**** SOURCE TEXT

Go to the end to download the full example code

Identifying stars in a STEREO/SECCHI COR2 coronagraph image#

Since the field of view in SECCHI COR2 images can span 2 to 15 solar radii, we often observe stars in these image data. In this example, we will use the Astroquery package to query the VizieR star catalog for stars observed by the Gaia satellite within the SECCHI COR2 field of view. Then we will use the coordinates framework in SunPy and AstroPy to transform the coordinates returned by VizieR into SECCHI COR2 image coordinates. As a bonus, we’ll also identify Mars.”

This requires the installation of the astroquery package, which can be installed on top of the existing sunpy conda environment: conda install -c astropy astroquery and an active internet connection.

import hvpy
import matplotlib.pyplot as plt
from astroquery.vizier import Vizier

import astropy.units as u
from astropy.coordinates import Distance, SkyCoord
from astropy.time import Time

import sunpy.map
from sunpy.coordinates import get_body_heliographic_stonyhurst
from sunpy.time import parse_time
from sunpy.util.config import get_and_create_download_dir

Let’s download a STEREO-A SECCHI COR2 image from Helioviewer.org which provide pre-processed images and load it into a Map. We download to the default sunpy download directory.

cor2_file = hvpy.save_file(hvpy.getJP2Image(parse_time('2014/05/15 07:54').datetime,
                                            hvpy.DataSource.COR2_A.value),
                           get_and_create_download_dir() + "/COR2.jp2")
cor2_map = sunpy.map.Map(cor2_file)

To efficiently search the star field, we need to know what stars are near the Sun as observed by STEREO. We need the vector that points from STEREO to the Sun. The location of STEREO in HCRS provides the Sun-to-STEREO vector.

sun_to_stereo = cor2_map.observer_coordinate.transform_to('hcrs')
INFO: Missing metadata for solar radius: assuming the standard radius of the photosphere. [sunpy.map.mapbase]

We next reflect the vector to get our search vector which points from STEREO to the Sun.

stereo_to_sun = SkyCoord(-sun_to_stereo.spherical, obstime=sun_to_stereo.obstime, frame='hcrs')

Let’s look up bright stars using the Vizier search capability provided by astroquery. We will search the GAIA2 star catalog for stars with magnitude brighter than 7.

vv = Vizier(columns=['**'], row_limit=-1, column_filters={'Gmag': '<7'}, timeout=1200)
vv.ROW_LIMIT = -1
result = vv.query_region(stereo_to_sun, radius=4 * u.deg, catalog='I/345/gaia2')

Let’s see how many stars we’ve found.

print(len(result[0]))
23

Now we load all stars into an array coordinate. The reference epoch for the star positions is J2015.5,so we update these positions to the date of the COR2 observation using astropy.coordinates.SkyCoord.apply_space_motion().

********
**** AVAILABLE DATA

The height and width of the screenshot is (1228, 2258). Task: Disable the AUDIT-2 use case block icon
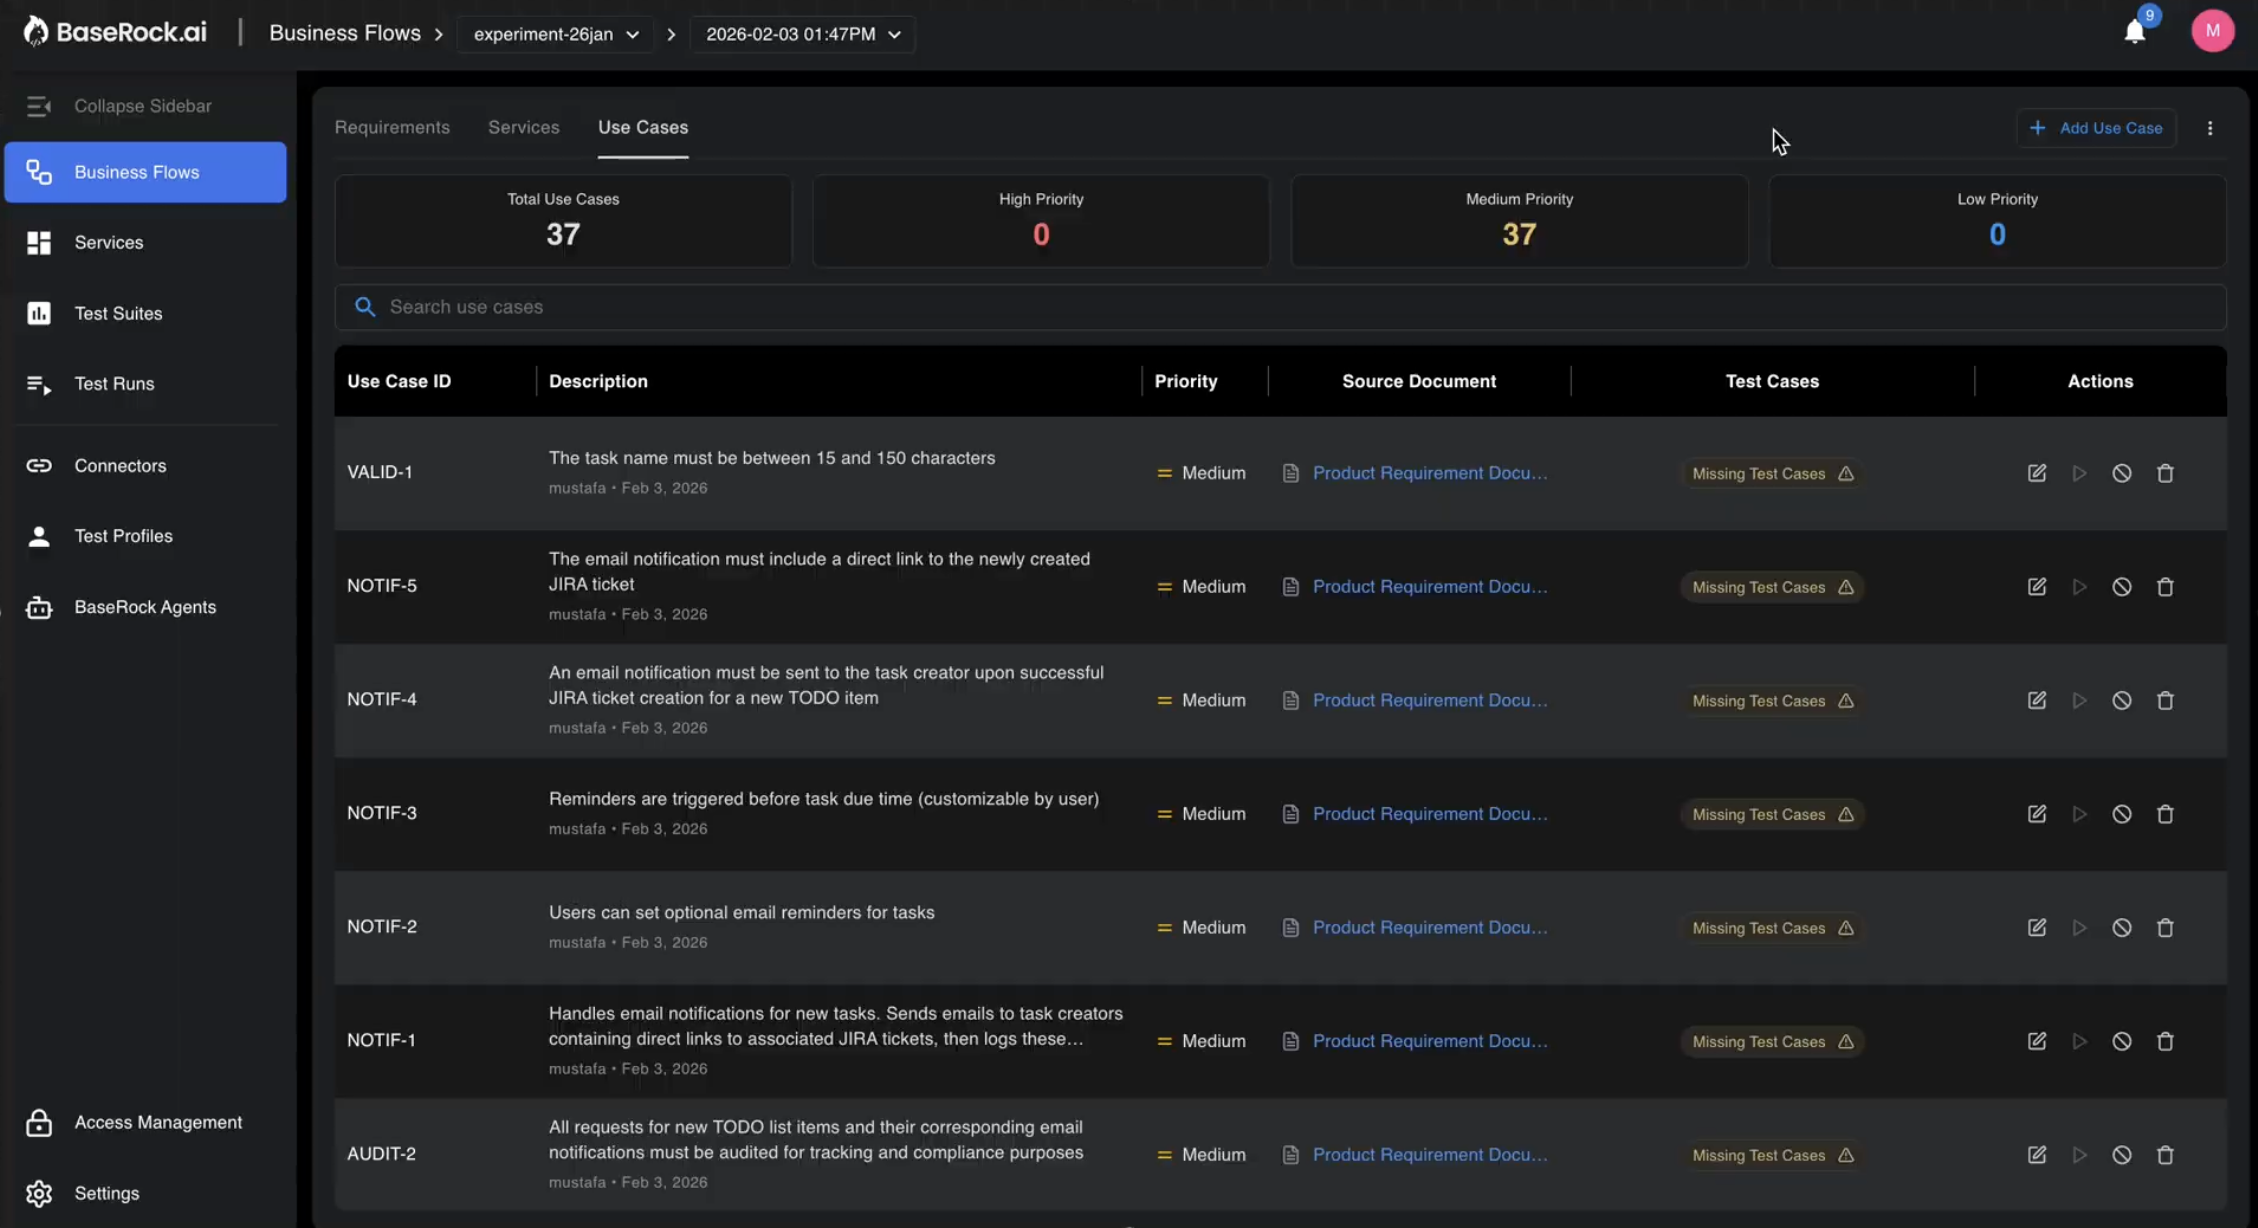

********

**TO BE DONE**.
1. Using the COR2 star tutorial, answer these:
(a) How many solar radii can the SECCHI COR2 field of view span?
(b) What search radius is used when querying the star catalog?
(c) How many stars does the query return?
2. Write what comes next in the COR2 star tutorial, after its final sentence.

**TASK-BY-TASK ANSWERS**.
1.
(a) 2 to 15 solar radii
(b) 4 degrees
(c) 23

2.
tbl_crds = SkyCoord(ra=result[0]['RA_ICRS'],
                    dec=result[0]['DE_ICRS'],
                    distance=Distance(parallax=u.Quantity(result[0]['Plx'])),
                    pm_ra_cosdec=result[0]['pmRA'],
                    pm_dec=result[0]['pmDE'],
                    radial_velocity=result[0]['RV'],
                    frame='icrs',
                    obstime=Time(result[0]['Epoch'], format='jyear'))
tbl_crds = tbl_crds.apply_space_motion(new_obstime=cor2_map.date)

One of the bright features is actually Mars, so let’s also get that coordinate.

mars = get_body_heliographic_stonyhurst('mars', cor2_map.date, observer=cor2_map.observer_coordinate)
INFO: Apparent body location accounts for 1269.95 seconds of light travel time [sunpy.coordinates.ephemeris]

Let’s plot the results. The coordinates will be transformed automatically when plotted using plot_coord().

fig = plt.figure()
ax = fig.add_subplot(projection=cor2_map)

# Let's tweak the axis to show in degrees instead of arcsec
lon, lat = ax.coords
lon.set_major_formatter('d.dd')
lat.set_major_formatter('d.dd')

cor2_map.plot(axes=ax, vmin=0, vmax=600)
cor2_map.draw_limb(axes=ax)

# Plot the position of Mars
ax.plot_coord(mars, 's', color='white', fillstyle='none', markersize=12, label='Mars')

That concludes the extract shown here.